New construction isn't filling the gap either. Tuesday's data showed housing starts cratering 15.4% in May to a six-year low of 1.177 million units, far below the 1.43 million economists expected. Building permits, a proxy for future construction, also missed. The math is brutal: America needs roughly 1.5 million new units per year just to keep up with household formation, and we're building substantially fewer than that.
Builders are caught between high land costs, expensive materials, and financing rates that make speculative development risky. Until one of those constraints eases meaningfully, supply stays tight — and tight supply means high prices, even when demand softens.
## The Geopolitical Wildcard
The most interesting thing about the current rate trajectory is what's driving it, and it's not the Fed. Mortgage rates have been falling in lockstep with oil prices, which have dropped on the prospect of a U.S.-Iran peace deal that would lift sanctions on Iranian crude and reopen the Strait of Hormuz.
"The only warning is that some analysts think oil prices have already gotten ahead of themselves in that regard," wrote Matthew Graham, chief operating officer at Mortgage News Daily. "If those analysts are right, it could limit any additional momentum toward lower rates until peace is on more solid footing."
This is the key risk. Mortgage rates are falling because geopolitical tensions are easing — not because the Fed is cutting. If the Iran deal stalls or falls apart, rates could snap back up quickly. Wednesday's Fed decision under new Chair Kevin Warsh adds another layer of uncertainty. The Fed is expected to hold rates steady, but any hawkish signal could push Treasury yields higher and mortgage rates with them.
## The Refinance Window Is Cracking Open
For existing homeowners, the news isn't all bad. Refinance applications are running 17% above last year's pace, and the current rate trajectory suggests that window could widen further. If the Iran deal solidifies and the Fed adopts a more dovish posture in the second half of the year, rates could dip into the low 6% range — which would make refinancing viable for millions of borrowers who bought between 2022 and 2024.
The smart move right now is to talk to a lender about a rate lock with a float-down option. You capture today's rates while preserving the ability to benefit if rates continue falling. The worst thing you can do is wait for the "perfect" rate — because the factors driving rates lower are fragile and could reverse at any moment.

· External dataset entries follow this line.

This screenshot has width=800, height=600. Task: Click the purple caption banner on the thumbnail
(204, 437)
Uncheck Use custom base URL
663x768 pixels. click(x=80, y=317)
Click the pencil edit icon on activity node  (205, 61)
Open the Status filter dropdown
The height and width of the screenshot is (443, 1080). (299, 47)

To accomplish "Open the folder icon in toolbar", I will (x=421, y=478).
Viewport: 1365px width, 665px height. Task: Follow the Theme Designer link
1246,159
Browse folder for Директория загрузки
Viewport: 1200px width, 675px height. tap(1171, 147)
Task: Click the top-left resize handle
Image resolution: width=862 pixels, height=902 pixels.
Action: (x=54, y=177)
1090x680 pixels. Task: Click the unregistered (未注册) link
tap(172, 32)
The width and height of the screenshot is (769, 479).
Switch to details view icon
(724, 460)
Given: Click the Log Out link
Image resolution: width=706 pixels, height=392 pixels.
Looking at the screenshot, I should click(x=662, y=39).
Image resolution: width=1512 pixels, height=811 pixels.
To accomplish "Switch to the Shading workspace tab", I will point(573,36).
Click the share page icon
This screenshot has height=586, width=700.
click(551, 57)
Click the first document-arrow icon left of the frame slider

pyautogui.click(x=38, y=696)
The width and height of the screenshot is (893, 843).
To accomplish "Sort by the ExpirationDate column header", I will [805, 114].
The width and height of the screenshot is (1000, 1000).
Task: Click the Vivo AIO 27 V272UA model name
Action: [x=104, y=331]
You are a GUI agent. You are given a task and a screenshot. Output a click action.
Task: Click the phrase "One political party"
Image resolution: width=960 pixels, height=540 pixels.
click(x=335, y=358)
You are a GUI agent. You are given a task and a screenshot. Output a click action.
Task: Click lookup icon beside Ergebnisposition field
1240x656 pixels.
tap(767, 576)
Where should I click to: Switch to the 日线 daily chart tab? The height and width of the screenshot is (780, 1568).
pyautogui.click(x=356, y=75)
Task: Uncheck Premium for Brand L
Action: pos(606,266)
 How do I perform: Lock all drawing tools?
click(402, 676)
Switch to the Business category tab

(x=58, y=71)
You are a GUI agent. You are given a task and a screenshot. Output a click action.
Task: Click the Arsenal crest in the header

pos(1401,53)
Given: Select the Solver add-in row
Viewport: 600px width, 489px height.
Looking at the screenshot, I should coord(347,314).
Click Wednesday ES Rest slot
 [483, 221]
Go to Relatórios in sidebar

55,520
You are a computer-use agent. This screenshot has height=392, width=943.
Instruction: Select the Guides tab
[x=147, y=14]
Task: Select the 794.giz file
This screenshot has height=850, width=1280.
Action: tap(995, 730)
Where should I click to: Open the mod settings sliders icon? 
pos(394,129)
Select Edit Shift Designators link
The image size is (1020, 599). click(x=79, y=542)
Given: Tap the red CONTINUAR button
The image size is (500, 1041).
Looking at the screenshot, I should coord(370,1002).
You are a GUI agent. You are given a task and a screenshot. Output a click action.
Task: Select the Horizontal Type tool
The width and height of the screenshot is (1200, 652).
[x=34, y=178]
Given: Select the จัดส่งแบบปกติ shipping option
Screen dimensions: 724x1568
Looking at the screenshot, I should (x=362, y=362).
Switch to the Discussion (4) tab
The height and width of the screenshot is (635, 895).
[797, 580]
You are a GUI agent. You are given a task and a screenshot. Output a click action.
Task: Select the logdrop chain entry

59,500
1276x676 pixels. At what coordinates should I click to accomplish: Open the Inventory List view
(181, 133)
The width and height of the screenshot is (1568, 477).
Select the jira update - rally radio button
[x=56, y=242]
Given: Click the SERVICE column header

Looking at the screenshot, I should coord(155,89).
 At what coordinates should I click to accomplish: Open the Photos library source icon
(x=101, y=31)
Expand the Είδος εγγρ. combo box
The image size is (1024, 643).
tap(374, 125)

## What This Means For You
**If you're a first-time homebuyer:** Lower rates help, but they don't solve the affordability math on their own. Focus on markets where prices have actually softened — they exist, particularly in the Sun Belt cities that saw the biggest pandemic run-ups. Don't stretch for a home that puts you at 40%+ of income on housing costs, even if rates drop another half point. That's a house-poor life.
**If you're an existing homeowner:** If your rate is above 6.8%, start running the numbers on refinancing. You don't need to pull the trigger yet — rates could keep falling — but you should know your break-even point and have your documents ready. A 0.5% rate drop on a $350,000 mortgage saves roughly $100/month. That's real money.
**If you're an investor:** The housing market is telling you something important: demand is soft even with lower rates. That means prices in some markets are going to keep drifting down, especially as inventory slowly builds. Patience could be rewarded. Wait for the deals that come from motivated sellers who can't wait out the downturn.
The housing market is in a strange place — rates falling, but demand falling alongside them. The old playbook said lower rates = more buyers. That playbook is broken, and it won't be fixed until supply opens up or rates drop enough to fundamentally change the affordability equation. We're not there yet.